President Barack Obama’s vision for modernizing the U.S. military is little more than an exercise in “back to the future.”
Consider: Back in 2001, the armed forces were nearly a decade into positing what 21st-century warfare would entail. These considerations were based on notions set forth by the individual (military) services. They also considered how the U.S. Department of Defense (DoD) could be structured to meet strategic challenges beyond 2015.
Each service posited a future according to its strategic and operational missions. In early 2001, as the newly elected Bush administration took hold, Secretary of Defense Donald Rumsfeld seemed determined to cut ground forces, eager instead to bolster the power-projection capabilities inherent in air and sea power. The Army countered that all but a handful of nations relied on ground forces for security. That being the case, high-tech weapons like the F-22 Raptor and expensive naval forces, while essential to meeting high-end threats, would not be particularly useful in addressing challenges posed by potential second-tier threats emerging in North Korea, Iran, Syria, and evident in Saddam Hussein’s Iraq. September 11, 2001 muted all such arguments.

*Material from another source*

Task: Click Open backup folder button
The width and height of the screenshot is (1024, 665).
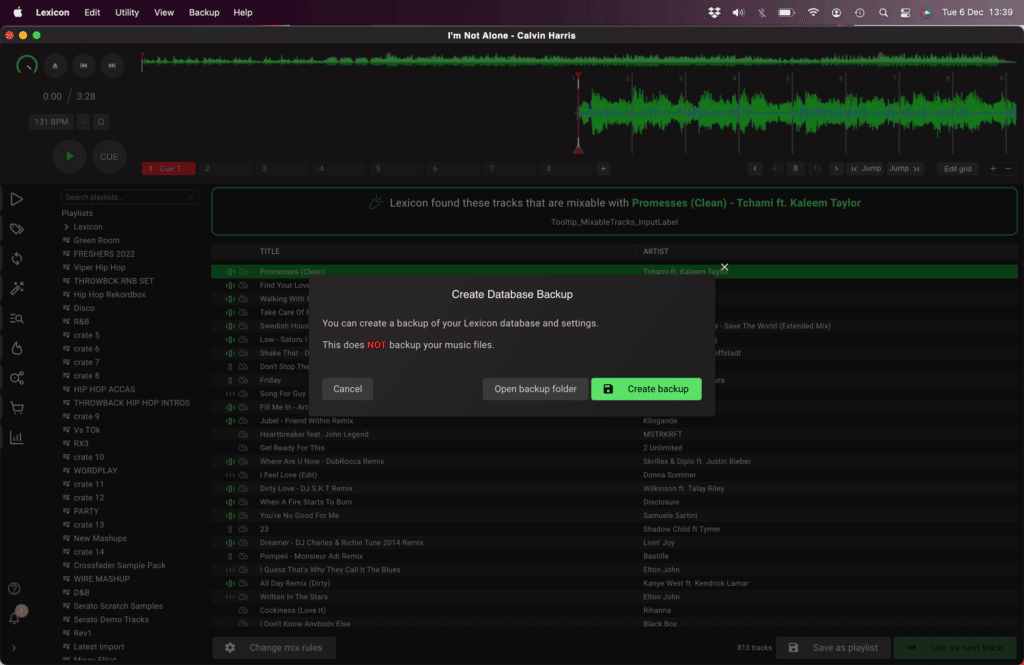Action: pos(535,389)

Over the remainder of the decade, the War on Terror put excessive demands on ground forces. The Air Force and the Navy became supporting services in a war where the Army and the Marine Corps bore the “heavy lifting.” Indeed, the development and acquisition of high-tech systems like the F-22 Raptor and the F-35 Lighting II went into eclipse or steep reductions. Other Cold War “legacy” systems like the stealthy Comanche helicopter and the Crusader Gun System were cancelled, and rightly so given the nature of the threat emanating from al Qaeda, the Taliban, and associated groups.
The Obama administration, partly reacting to budgetary realities largely resulting from its profligate economic-stimulus spending and partly from ideological inclinations, is determined to reduce the DoD budget by $400 billion over the next decade. The reality is that the vision laid out by President Obama accords very much with where we were a decade ago. The Rumsfeld vision was to reduce the Army, which in January 2001 numbered about 480,000, by two or more divisions. The new restructuring would lead to a leaner and more flexible military. The bottom line was that U.S. technological superiority would provide a more efficient approach to future warfare than depending on manpower-intensive formations of soldiers. Even a decade ago, this was not a new argument.

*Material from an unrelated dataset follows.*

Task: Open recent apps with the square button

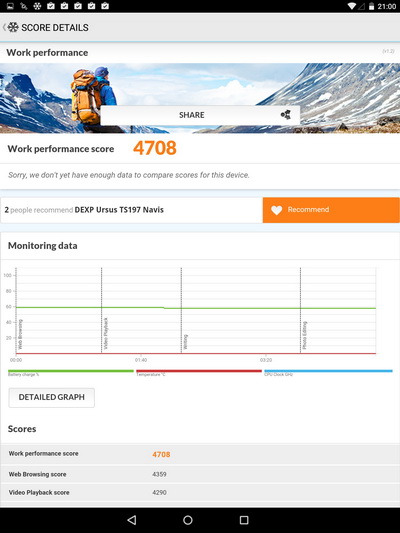Action: tap(244, 520)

Operating in the irradiated afterglow of Hiroshima and Nagasaki 55 years earlier, the Truman administration held that U.S. technological advantage in “air atomic” warfare capabilities obviated the need for large ground forces, which are expensive to maintain. In 1950, obsolescent Russian tanks and massive formations of North Korean and Chinese troops brought reality back into focus along the 38th parallel.
Lessons from Korea went unheeded. In 1954, the new Republican administration of Dwight Eisenhower opted to depend on “massive retaliation” based on U.S. superiority in nuclear weapons. The Army was again reduced in strength. As the 1950s merged into the 1960s, again, the U.S. advantage in high-tech weaponry, while deterring Soviet aggression, didn’t prevent the emergence of challenges from the lower end of the spectrum, this time in Southeast Asia. The pendulum swung back with the Kennedy administration’s focus on “flexible response.” The Army was back and off to Vietnam.
The Obama administration’s vision for the future closely mirrors that emerging from the early days of its immediate predecessor. Nevertheless, as Secretary of Defense Leon Panetta has readily admitted, there are risks involved.
What DoD needs is radical restructuring, which probably would result in added efficiencies. However, when dealing with national security, the bottom line is effectiveness and not efficiency. In those terms, the administration’s vision for the future is nothing new.
An American military based on European-style economic and quasi-socialist political models will result in the same rapid decline in world leadership suffered by Britain, France, and even Russia during the last century. The result of the United States’ retreat from the world stage will foster the rise of a global hegemon willing to fill that vacuum, be it China or an unholy alliance of rogue states like Iran, Syria, Venezuela, and North Korea. Those are the threats, and they are real.
Earl Tilford is a retired Air Force officer and college professor who lives in Tuscaloosa, Alabama. He is the author of several books on the air war in Vietnam. His latest book, Turning the Tide: The University of Alabama in the 1960s has been accepted for publication by the University of Alabama Press.